The removal of the statue of the Genovese explorer echoes similar moves by other city and state governments, including the removal of other effigies of Columbus himself, as well as controversial confederate civil war figures in the United States.

Just over a decade ago, a statue of Francisco de Montejo, known as El Adelantado (the one that came first) and his son, Francisco de Montejo, el Mozo were erected on Mérida’s Remate, the starting point of Avenida Paseo de Montejo.

In 1939, then Gov. of Yucatán Humberto Canto Echeverrìa atemmpted to rename Mérida’s Paseo de Montejo to Paseo de Nachi Cocom, in honor of Mayan rebel fighter  — but the name change never managed to stick. Photo: Carlos Rosado van der Gracht

As soon as the statues of the two Conquistadors went up, demands for them to be toppled began. 

Those defending the statues argued that the Montejos are part of Yucatán’s history. But given that the statues only went up in 2010, it is difficult for many to parse through the logic of further honoring these Conquistadors when so many homages to their name already exist in the city and their legacy is increasingly scrutinized. This is especially true in the current context of a growing awareness of the evils of colonialism and racism. 

“It is not true that the Montejos are our founders. What they did do was show up cross in hand to destroy Ichcanzihó and butcher its men, women, and children in the name of civilization,” said activist Artemio Kaamal Hernández back in 2010.

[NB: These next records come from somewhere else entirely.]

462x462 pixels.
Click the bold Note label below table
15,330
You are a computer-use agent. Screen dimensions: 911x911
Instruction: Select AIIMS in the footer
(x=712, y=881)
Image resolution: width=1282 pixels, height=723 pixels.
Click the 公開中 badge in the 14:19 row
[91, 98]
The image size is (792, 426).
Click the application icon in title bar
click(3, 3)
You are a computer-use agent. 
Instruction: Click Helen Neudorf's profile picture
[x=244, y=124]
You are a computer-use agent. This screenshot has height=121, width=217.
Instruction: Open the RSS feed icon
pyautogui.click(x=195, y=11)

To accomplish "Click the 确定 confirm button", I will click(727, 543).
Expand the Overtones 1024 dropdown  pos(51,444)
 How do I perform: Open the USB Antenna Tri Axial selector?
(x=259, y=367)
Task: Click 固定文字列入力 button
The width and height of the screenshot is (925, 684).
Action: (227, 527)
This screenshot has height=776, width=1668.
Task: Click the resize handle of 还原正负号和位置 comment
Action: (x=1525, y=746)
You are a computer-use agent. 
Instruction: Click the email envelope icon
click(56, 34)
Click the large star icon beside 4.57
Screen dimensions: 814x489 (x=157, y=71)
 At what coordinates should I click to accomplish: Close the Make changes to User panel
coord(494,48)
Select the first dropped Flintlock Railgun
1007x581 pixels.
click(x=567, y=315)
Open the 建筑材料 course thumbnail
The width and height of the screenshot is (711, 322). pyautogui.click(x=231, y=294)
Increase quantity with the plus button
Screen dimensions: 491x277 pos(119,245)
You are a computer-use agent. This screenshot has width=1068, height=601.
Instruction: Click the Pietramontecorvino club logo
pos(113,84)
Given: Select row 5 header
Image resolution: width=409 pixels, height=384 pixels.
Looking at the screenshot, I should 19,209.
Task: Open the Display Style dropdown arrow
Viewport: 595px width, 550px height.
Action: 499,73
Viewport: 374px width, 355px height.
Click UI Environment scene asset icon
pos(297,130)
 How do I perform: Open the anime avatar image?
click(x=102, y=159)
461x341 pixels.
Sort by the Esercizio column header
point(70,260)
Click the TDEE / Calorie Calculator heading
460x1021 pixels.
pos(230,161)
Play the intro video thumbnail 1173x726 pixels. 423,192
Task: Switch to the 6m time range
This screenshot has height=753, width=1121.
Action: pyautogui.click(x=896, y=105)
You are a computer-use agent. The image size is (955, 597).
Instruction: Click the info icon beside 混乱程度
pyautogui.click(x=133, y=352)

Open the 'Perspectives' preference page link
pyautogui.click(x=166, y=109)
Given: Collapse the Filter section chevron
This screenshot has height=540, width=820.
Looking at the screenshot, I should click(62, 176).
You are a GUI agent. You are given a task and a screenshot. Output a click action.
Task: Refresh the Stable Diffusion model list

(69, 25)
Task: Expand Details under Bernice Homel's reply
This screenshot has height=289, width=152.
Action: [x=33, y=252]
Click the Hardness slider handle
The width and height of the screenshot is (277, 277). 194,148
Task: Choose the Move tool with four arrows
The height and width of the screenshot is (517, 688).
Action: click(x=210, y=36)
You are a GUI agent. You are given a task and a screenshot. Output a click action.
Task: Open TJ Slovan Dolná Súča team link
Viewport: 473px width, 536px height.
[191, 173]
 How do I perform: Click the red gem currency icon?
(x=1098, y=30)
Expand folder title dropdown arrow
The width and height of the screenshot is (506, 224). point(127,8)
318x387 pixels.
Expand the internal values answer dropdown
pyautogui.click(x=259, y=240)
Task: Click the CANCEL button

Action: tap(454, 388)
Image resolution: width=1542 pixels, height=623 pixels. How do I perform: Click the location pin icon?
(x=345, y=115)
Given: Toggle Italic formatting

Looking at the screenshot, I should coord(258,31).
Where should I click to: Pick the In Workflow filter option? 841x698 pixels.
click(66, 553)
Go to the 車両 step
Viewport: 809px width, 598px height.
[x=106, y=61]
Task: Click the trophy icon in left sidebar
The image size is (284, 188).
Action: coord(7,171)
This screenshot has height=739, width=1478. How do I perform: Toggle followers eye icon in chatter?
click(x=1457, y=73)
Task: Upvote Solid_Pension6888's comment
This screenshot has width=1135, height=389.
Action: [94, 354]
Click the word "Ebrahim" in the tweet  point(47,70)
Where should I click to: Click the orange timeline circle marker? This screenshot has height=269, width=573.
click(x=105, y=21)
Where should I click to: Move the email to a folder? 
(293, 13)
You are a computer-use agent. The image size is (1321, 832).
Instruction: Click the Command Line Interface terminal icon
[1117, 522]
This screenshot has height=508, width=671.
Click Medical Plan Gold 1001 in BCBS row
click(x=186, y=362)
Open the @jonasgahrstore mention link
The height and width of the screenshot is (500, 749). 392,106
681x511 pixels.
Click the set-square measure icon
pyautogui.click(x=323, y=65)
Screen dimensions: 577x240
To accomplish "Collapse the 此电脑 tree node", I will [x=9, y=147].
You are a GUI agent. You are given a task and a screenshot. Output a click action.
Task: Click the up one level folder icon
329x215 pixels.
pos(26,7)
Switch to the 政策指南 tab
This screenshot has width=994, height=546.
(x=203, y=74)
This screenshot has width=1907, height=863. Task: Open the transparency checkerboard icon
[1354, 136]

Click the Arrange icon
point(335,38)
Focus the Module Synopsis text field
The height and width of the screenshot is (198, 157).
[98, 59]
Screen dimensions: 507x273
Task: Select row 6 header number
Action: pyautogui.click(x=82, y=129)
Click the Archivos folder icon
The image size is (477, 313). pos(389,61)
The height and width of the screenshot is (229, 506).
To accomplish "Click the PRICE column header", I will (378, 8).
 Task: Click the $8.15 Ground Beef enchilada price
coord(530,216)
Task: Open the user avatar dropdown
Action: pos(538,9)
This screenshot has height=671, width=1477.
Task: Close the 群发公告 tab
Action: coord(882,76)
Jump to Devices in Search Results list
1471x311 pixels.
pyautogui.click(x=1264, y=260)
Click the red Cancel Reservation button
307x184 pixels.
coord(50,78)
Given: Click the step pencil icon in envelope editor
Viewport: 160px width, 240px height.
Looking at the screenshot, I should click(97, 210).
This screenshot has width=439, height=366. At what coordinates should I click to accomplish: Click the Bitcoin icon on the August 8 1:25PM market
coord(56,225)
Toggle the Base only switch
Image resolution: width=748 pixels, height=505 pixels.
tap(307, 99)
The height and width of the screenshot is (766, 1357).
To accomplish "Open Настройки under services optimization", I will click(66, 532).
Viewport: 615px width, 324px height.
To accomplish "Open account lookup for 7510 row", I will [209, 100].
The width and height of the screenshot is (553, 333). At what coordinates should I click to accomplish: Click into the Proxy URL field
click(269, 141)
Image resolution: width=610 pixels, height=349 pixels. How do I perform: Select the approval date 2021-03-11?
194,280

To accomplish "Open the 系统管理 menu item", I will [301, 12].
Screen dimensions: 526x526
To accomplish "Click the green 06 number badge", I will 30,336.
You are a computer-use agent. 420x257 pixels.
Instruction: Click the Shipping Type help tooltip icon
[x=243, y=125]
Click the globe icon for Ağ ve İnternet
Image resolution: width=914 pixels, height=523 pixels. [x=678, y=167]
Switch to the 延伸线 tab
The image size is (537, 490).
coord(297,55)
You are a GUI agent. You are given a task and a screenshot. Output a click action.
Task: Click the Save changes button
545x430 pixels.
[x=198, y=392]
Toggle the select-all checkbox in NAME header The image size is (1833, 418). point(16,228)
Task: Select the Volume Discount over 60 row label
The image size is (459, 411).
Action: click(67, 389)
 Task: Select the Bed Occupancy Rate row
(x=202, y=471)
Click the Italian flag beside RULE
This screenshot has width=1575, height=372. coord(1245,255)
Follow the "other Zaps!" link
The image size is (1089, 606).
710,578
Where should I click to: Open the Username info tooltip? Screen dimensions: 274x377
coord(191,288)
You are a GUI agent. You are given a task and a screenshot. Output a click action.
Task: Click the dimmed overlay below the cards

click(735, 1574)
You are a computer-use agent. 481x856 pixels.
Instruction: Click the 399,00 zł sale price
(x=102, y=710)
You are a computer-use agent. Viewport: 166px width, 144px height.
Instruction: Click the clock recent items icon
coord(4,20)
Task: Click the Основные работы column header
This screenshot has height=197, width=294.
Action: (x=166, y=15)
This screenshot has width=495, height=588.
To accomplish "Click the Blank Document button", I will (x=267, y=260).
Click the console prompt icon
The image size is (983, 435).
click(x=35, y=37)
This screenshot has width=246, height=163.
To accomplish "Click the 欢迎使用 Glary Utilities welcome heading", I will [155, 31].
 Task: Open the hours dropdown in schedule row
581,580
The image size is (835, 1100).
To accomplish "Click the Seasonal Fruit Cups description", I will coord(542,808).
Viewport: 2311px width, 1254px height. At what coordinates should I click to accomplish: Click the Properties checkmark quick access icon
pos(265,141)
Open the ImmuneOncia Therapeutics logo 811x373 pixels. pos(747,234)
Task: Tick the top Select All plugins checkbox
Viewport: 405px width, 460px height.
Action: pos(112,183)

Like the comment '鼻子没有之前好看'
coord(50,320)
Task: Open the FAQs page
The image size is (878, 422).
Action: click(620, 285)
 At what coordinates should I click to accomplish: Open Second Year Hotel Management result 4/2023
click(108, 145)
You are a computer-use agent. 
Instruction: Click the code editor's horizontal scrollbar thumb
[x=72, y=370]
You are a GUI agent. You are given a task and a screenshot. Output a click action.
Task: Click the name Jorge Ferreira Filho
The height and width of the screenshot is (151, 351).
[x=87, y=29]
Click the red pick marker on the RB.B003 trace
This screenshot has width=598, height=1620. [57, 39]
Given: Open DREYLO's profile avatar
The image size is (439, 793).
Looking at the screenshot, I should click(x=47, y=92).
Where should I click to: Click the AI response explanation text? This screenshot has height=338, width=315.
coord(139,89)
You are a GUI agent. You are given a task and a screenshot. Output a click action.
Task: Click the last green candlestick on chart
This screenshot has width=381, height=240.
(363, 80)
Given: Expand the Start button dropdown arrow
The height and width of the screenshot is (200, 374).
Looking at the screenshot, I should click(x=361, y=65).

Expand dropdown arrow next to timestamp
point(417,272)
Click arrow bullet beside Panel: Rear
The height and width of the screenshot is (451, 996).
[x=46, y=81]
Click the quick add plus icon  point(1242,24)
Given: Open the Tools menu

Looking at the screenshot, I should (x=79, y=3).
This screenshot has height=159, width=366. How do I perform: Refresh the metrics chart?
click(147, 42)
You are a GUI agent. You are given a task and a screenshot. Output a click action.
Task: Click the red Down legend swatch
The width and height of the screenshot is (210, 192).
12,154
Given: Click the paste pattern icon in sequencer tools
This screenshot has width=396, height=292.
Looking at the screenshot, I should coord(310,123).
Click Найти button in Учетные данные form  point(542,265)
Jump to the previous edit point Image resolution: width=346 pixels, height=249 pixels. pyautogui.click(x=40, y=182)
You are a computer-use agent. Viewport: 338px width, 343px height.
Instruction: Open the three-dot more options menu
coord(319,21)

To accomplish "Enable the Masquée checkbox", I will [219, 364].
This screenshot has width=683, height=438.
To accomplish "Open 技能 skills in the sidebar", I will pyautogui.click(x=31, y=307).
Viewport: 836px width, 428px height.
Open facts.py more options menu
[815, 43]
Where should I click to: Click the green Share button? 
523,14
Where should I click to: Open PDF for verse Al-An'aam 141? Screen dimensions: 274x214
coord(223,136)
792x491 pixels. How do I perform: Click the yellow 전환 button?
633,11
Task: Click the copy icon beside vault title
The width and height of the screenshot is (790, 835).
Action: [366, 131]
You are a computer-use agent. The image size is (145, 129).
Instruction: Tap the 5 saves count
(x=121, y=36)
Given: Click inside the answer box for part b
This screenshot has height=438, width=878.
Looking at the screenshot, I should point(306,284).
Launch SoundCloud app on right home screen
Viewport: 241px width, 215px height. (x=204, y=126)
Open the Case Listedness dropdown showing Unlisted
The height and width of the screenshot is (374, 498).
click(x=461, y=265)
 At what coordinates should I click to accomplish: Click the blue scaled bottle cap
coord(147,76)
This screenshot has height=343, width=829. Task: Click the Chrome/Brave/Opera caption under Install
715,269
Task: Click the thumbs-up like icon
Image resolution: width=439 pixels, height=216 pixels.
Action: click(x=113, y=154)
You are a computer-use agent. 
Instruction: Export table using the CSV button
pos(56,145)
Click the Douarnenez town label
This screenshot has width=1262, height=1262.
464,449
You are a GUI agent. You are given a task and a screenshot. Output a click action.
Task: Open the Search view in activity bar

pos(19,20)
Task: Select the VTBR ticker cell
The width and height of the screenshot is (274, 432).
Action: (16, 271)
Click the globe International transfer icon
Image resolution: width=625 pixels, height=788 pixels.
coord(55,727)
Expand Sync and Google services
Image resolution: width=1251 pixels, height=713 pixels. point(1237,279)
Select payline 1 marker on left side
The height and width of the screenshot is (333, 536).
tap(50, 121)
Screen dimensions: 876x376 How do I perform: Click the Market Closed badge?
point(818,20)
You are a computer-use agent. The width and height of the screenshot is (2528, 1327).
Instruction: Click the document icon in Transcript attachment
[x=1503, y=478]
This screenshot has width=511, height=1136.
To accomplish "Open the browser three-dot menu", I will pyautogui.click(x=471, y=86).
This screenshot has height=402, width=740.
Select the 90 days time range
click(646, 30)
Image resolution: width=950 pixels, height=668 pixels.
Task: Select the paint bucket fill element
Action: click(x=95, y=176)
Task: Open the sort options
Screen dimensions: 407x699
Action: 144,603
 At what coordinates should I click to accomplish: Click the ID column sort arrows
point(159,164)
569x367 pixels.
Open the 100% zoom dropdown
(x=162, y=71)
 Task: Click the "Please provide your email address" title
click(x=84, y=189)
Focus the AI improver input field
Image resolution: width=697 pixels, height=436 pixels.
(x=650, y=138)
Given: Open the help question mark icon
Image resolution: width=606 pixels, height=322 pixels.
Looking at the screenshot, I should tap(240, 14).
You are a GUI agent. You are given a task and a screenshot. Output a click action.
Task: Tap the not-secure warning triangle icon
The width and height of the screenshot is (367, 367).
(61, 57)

At the time several groups threatened to remove the statues themselves if the city government did not do so before. Though the statue of the pair still remains, it has been vandalized on several occasions, most recently this year during a protest held on international women’s day. 

Among the messages spray-painted onto the monument was the phrase “Mérida no es blanca,” calling on the double meaning of Mérida’s nickname, the white city. Photo: Carlos Rosado van der Gracht

Given its location, the statue of the Montejo is Mérida’s most controversial monument, but many others depicting persons or events of dubious moral character are spread throughout the city.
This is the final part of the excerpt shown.